Problem to work on:
Reproduce every one of the records below verbatim, keeping them in the order given.

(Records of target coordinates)
- - - - -

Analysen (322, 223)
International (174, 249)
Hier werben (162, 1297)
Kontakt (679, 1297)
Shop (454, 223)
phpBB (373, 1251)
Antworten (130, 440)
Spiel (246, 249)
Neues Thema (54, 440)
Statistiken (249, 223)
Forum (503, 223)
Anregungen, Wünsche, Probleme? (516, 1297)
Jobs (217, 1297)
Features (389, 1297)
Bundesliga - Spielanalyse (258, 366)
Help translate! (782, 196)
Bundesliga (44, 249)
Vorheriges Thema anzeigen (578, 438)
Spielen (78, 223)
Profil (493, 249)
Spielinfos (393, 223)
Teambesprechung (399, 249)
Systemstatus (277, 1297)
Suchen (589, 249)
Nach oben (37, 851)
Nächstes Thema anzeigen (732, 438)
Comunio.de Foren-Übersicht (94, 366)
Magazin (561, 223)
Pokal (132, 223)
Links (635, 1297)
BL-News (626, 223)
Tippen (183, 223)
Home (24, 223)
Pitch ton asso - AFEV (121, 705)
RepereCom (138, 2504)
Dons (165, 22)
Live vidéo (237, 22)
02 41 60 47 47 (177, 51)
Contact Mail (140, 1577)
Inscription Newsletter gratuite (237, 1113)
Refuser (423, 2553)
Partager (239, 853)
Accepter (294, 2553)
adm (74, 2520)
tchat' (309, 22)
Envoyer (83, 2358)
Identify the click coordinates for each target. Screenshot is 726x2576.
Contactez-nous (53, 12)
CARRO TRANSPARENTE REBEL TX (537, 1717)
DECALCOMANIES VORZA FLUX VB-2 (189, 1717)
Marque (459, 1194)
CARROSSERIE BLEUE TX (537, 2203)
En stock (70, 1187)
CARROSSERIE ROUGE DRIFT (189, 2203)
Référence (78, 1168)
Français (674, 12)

- - - - -

Solution to this problem:
Analysen (322, 223)
International (174, 249)
Hier werben (162, 1297)
Kontakt (679, 1297)
Shop (454, 223)
phpBB (373, 1251)
Antworten (130, 440)
Spiel (246, 249)
Neues Thema (54, 440)
Statistiken (249, 223)
Forum (503, 223)
Anregungen, Wünsche, Probleme? (516, 1297)
Jobs (217, 1297)
Features (389, 1297)
Bundesliga - Spielanalyse (258, 366)
Help translate! (782, 196)
Bundesliga (44, 249)
Vorheriges Thema anzeigen (578, 438)
Spielen (78, 223)
Profil (493, 249)
Spielinfos (393, 223)
Teambesprechung (399, 249)
Systemstatus (277, 1297)
Suchen (589, 249)
Nach oben (37, 851)
Nächstes Thema anzeigen (732, 438)
Comunio.de Foren-Übersicht (94, 366)
Magazin (561, 223)
Pokal (132, 223)
Links (635, 1297)
BL-News (626, 223)
Tippen (183, 223)
Home (24, 223)
Pitch ton asso - AFEV (121, 705)
RepereCom (138, 2504)
Dons (165, 22)
Live vidéo (237, 22)
02 41 60 47 47 (177, 51)
Contact Mail (140, 1577)
Inscription Newsletter gratuite (237, 1113)
Refuser (423, 2553)
Partager (239, 853)
Accepter (294, 2553)
adm (74, 2520)
tchat' (309, 22)
Envoyer (83, 2358)
Identify the click coordinates for each target. Screenshot is 726x2576.
Contactez-nous (53, 12)
CARRO TRANSPARENTE REBEL TX (537, 1717)
DECALCOMANIES VORZA FLUX VB-2 (189, 1717)
Marque (459, 1194)
CARROSSERIE BLEUE TX (537, 2203)
En stock (70, 1187)
CARROSSERIE ROUGE DRIFT (189, 2203)
Référence (78, 1168)
Français (674, 12)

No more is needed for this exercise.